Complaints piled up — even from e-mail-starved parliament members — and forced authorities Sunday to double down on their promises to create a parallel Web universe with Iran as its center.
The strong backlash and the unspecific pledges for an Iran-centric Internet alternative to the Silicon Valley powers and others highlight the two sides of the Islamic Republic’s ongoing battles with the Web.
It has spurred another technological mobilization that fits neatly into Iran’s self-crafted image as the Muslim world’s showcase for science, including sending satellites into orbit, claiming advances in cloning and stem-cell research and facing down the West over its nuclear program.
But there also are the hard realities of trying to reinvent the Web. Iran’s highly educated and widely tech-savvy population is unlikely to warm quickly to potential clunky homegrown browsers or e-mail services. And then there’s the potential political and economic fallout of trying to close the tap on familiar sites such as Gmail.
“Some problems have emerged through the blocking of Gmail,” Hussein Garrousi, a member of a parliamentary committee on industry, was quoted Sunday by the independent Aftab-e Yazd daily. What he apparently meant was that many lawmakers were angry and missing their e-mails.
He said that parliament would summon the minister of telecommunications for questioning if the ministry did not lift the Gmail ban, which was imposed last week in response to clips on Google-owned YouTube of a film mocking the Prophet Muhammad that set off deadly protests across the Islamic world.
Even many newspapers close to the government complained over the e-mail disruptions. On Saturday, the Asr-e Ertebat weekly reported that Iranians had paid a total of $4.5 million to purchase proxy services to reach blocked sites, including Facebook and YouTube, over the past month.
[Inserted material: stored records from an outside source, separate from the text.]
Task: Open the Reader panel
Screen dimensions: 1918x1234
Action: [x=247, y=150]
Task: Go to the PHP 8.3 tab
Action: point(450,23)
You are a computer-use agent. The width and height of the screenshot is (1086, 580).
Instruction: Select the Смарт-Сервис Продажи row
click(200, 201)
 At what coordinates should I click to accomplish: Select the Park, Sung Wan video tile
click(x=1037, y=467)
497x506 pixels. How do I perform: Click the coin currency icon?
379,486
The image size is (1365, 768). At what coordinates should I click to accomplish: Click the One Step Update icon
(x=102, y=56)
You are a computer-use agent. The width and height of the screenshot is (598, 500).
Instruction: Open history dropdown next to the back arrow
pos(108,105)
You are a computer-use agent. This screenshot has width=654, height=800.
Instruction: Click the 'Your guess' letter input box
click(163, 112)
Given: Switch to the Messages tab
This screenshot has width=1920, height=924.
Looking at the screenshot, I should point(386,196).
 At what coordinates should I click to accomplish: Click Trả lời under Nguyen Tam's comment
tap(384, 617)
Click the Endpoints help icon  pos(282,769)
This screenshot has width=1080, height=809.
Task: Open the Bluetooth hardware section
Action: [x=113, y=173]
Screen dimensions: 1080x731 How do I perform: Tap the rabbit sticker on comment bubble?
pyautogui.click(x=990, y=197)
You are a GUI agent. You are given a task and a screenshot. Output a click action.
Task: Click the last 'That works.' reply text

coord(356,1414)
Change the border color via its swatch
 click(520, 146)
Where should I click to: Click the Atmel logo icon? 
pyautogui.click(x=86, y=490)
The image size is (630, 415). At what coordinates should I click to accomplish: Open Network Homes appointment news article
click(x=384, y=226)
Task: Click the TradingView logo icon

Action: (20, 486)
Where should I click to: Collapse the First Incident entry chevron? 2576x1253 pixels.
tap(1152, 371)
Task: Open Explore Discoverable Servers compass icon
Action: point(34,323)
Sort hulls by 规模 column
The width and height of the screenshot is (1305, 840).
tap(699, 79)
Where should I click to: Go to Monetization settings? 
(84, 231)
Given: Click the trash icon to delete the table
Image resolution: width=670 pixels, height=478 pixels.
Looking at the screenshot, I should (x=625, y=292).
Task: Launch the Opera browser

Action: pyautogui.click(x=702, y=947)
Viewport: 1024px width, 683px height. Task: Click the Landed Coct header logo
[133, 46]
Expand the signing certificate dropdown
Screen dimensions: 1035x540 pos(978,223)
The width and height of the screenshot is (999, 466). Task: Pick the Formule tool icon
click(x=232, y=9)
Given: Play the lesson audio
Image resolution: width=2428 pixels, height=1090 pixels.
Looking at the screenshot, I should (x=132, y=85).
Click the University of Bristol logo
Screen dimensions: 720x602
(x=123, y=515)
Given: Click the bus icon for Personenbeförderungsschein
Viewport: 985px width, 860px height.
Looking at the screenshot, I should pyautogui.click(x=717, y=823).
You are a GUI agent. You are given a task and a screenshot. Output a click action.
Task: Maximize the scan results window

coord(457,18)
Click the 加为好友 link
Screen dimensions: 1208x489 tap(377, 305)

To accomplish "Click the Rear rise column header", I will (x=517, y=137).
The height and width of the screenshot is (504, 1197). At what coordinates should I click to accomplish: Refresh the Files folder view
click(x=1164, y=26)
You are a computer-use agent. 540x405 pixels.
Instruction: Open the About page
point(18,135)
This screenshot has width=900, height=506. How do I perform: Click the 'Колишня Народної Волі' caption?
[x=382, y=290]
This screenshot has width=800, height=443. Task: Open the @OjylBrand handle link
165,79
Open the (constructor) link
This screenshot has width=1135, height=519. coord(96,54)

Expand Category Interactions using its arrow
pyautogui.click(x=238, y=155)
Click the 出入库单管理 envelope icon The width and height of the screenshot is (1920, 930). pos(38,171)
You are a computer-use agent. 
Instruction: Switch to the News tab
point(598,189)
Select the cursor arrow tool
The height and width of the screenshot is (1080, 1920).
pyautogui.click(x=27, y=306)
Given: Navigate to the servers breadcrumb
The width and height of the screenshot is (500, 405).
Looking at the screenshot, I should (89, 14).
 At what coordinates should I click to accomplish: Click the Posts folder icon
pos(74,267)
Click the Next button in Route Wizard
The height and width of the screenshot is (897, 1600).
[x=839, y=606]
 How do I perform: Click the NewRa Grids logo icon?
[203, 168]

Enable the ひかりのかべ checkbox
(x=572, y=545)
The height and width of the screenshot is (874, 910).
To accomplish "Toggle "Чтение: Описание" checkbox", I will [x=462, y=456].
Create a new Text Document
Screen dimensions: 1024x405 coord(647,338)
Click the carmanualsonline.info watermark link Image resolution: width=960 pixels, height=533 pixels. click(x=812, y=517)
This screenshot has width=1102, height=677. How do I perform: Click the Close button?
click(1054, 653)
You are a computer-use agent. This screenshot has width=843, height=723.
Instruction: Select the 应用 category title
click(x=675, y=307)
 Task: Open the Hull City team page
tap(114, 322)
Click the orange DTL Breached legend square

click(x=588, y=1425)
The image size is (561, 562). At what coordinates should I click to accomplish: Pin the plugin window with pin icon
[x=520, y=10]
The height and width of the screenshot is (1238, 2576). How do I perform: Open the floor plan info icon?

Iranian authorities, perhaps recognizing the risks at hand, decided against taking a symbolic twin shot at Google and cut access to the Web browser in a country with 32 million Internet users among a population of 75 million, according to official statistics.
That would rank Iran among the world’s top 20 in terms of sheer numbers of online users, and equivalent to some European countries in per capita Web use at more than 40 percent, according to the private monitoring group Internet World Stats. The World Bank, however, puts Iran’s Internet link rate at 21 percent last year.
The U.S. is among the world’s highest at more than 75 percent.
Iran’s deputy telecoms minister, Ali Hakim Javadi, told reporters Iranian authorities were considering lifting the Gmail ban. But he also used the opportunity to again promise development of Iran’s domestic alternatives: the Fakhr (“Pride”) search engine and the Fajr (“Dawn”) e-mail, Aftab-e Yazd reported.
When reporters noted the quality of Gmail services, Javadi said, “If there is Mercedes Benz on the street, that doesn’t mean everyone drives a Mercedes.”